Fixes #38709 - Fix hosts job status stuck in "Pending" by pavanshekar · Pull Request #999 · theforeman/foreman_remote_execution

pavanshekar · 2025-09-02T17:08:19Z

Fix hosts job status remaining "Pending" after completion

Testing steps:

Navigate to Monitor -> Jobs
Click on "Run Job" button
Job category -> Katello
Job template -> Install errata by search query - Katello Script Default
Filter the hosts and enter search query
Submit
Once the job completes successfully, the status should be updated accordingly (e.g., to "Success" or "Completed") for all associated hosts mentioned in the table.

ekohl

Is there a way to write a test for this?

adamruzicka

disclaimer:
I don't recall encountering the problem this is meant to fix and I have not tested this, all I wrote here is just me trying to reason about it.

How it is supposed to work:

When a job is created it spawns a "parent" task backing the whole job, that's @job_invocation.task
This parent task spawns child sub-tasks, one for every single host in the job
The parent task suspends itself and periodically (every 15 seconds or so) checks it children tasks
When all the child tasks are done, the parent marks itself as done

Assuming the code was like this for 5+ years and we're seeing it just now as we switched to the new job invocation page, intuitively I'd look for problems there.

If any of the assumptions I just mentioned don't hold (anymore), then this change feels like putting a band aid on a much deeper problem.

adamruzicka · 2025-09-02T19:12:57Z

app/controllers/job_invocations_controller.rb

    @job_organization = Taxonomy.find_by(id: @job_invocation.task.input[:current_organization_id])
    @job_location = Taxonomy.find_by(id: @job_invocation.task.input[:current_location_id])
-    @auto_refresh = @job_invocation.task.try(:pending?)
+    @auto_refresh = @job_invocation.task.try(:pending?) || has_pending_hosts?


The has_pending_host? only comes into play if @job_invocation.task.try(:pending?) returns a false-y value. This can happen if either @job_invocation.task does not exist yet or if the task exists but is already done, which would imply all its children have already finished too.

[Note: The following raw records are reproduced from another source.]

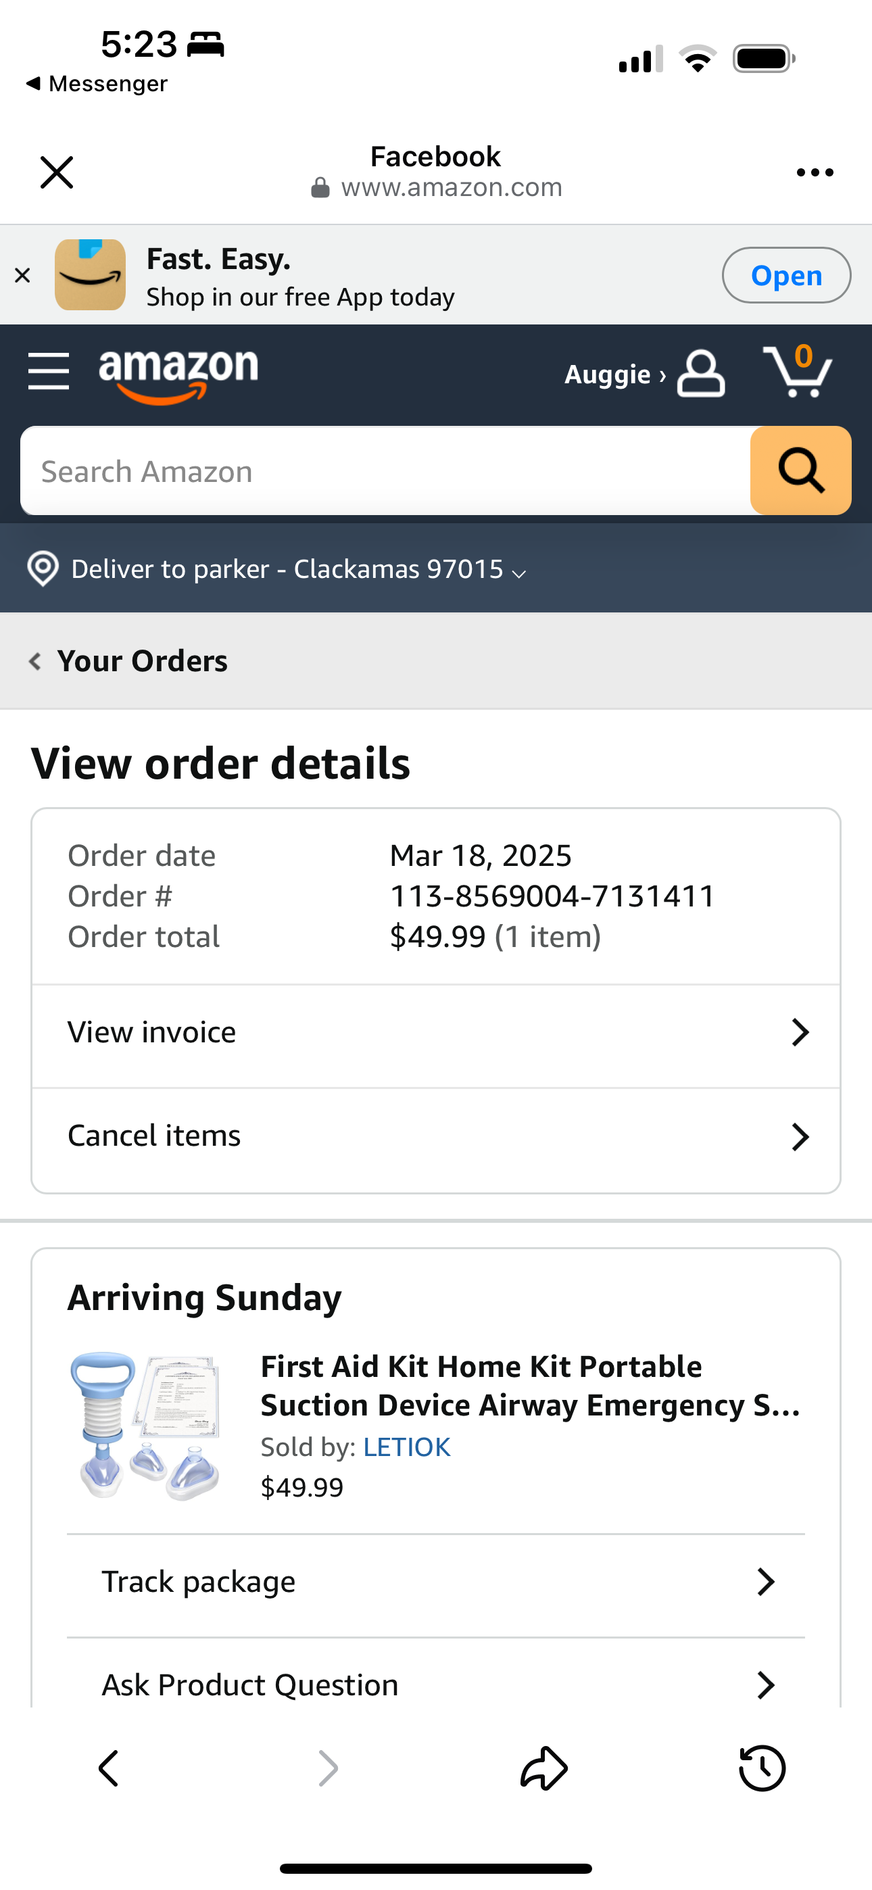
Task: Open the suction device product thumbnail
Action: point(146,1425)
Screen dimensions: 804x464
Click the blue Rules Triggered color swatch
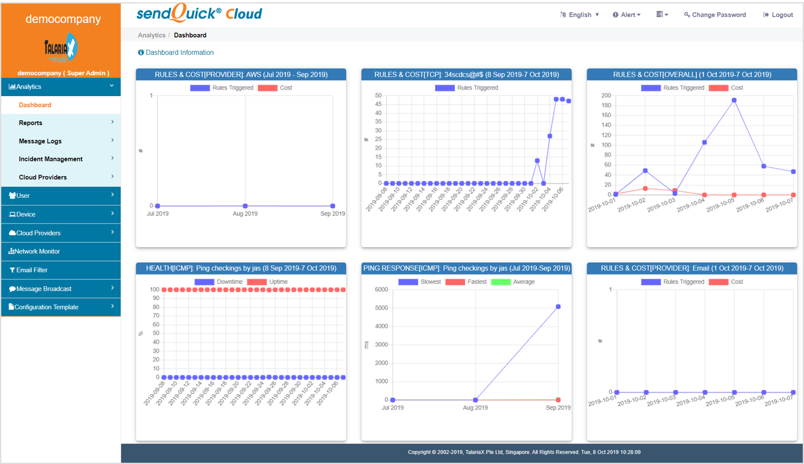[x=199, y=88]
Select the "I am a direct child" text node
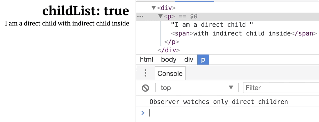The height and width of the screenshot is (122, 319). click(212, 25)
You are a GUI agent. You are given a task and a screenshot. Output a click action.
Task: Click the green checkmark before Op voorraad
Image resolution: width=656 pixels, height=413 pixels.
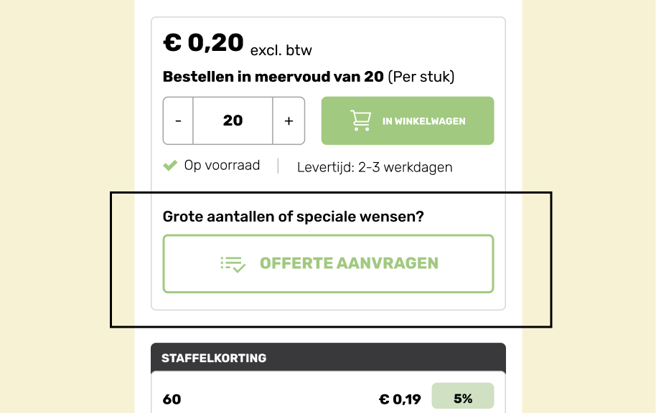170,166
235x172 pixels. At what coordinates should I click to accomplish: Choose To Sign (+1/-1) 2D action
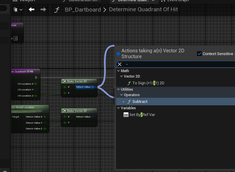point(148,83)
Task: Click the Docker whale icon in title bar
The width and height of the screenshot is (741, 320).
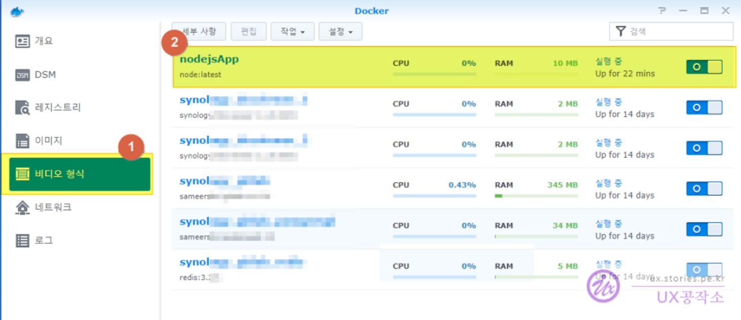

If the @job_invocation.task does not exist yet, the child tasks cannot exist so has_pending_hosts? will be false as well.

If @job_invocation.task.pending? returns false, then all its children should already be done too, so has_pending_hosts? should always be false too.

app/controllers/job_invocations_controller.rb

adamruzicka · 2025-09-03T14:57:16Z

Needs a rebase to make the conflict go away

Copilot

Pull Request Overview

This PR fixes an issue where host job statuses remain stuck in "Pending" state after job completion by implementing a manual refresh mechanism that triggers when auto-refresh is disabled.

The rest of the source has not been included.